No Sample Chapter AvailableAwards
JOHN L. COTTER AWARD - 2008
Gustave O. Arlt Award in the Humanities - 2010
" Recommended." Choice
"A useful review of the existence and variety of symbols derived from African religions as found in New World settings. Although short, it can serve both in course materials and for an archaeologist finding him or herself with artifacts that may represent such symbols.

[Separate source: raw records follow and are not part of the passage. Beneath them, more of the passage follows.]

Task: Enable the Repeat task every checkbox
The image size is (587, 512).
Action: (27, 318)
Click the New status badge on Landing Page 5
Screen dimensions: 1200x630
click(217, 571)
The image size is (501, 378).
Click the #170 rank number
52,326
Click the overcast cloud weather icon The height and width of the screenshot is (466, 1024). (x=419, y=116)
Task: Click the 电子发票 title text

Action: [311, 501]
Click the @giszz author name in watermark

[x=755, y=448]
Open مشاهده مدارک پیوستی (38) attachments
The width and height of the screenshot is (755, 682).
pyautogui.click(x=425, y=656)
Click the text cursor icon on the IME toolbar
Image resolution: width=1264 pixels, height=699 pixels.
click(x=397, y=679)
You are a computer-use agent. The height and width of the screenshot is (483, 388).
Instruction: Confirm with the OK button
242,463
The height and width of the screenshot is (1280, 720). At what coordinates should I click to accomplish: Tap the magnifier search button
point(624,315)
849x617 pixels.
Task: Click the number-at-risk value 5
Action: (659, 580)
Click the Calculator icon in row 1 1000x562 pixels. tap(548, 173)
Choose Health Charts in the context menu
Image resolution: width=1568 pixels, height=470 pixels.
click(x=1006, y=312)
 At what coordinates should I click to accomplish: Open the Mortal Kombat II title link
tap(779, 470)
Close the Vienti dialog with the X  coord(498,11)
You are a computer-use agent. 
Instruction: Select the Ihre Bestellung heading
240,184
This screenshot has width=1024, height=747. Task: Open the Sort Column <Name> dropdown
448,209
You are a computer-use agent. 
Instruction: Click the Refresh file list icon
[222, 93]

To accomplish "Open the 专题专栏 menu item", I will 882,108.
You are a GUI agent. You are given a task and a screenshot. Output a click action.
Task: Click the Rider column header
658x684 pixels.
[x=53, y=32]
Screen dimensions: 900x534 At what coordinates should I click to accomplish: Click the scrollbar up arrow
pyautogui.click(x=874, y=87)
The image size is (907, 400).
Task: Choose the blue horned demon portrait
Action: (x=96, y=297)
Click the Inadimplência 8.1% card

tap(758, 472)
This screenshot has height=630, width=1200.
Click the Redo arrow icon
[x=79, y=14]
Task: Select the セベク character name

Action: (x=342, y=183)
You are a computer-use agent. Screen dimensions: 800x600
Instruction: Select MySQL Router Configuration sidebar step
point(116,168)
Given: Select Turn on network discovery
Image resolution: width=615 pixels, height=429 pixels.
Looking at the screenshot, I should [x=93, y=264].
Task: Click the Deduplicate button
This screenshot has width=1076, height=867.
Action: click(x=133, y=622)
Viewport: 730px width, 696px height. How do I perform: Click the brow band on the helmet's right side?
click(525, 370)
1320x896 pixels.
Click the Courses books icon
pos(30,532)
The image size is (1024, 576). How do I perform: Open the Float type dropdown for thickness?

It also offers some provocative insights into the theory of cultural mixture within African-descended peoples." Journal of Anthropological Research
"Crossroads and Cosmologies is appealing because it transcends classic dichotomies in archaeological research (e.g., function and meaning) while considering alternative explanations. . . . Fennell's in-depth exploration of Bakongo history and careful consideration of transcontinental processes of sociocultural movement and interchanges provide a good model for scholars interested in cultural transfer and modification in the Americas." American Antiquity
"An 'excellent achievement' in which the concept of 'ethnogenic bricolage,' is presented as a more complex frame than creolization for capturing the particulars of cultural change." Southeastern Archaeology
"The interpretive framework presented in this volume forms a powerful tool for archaeologists."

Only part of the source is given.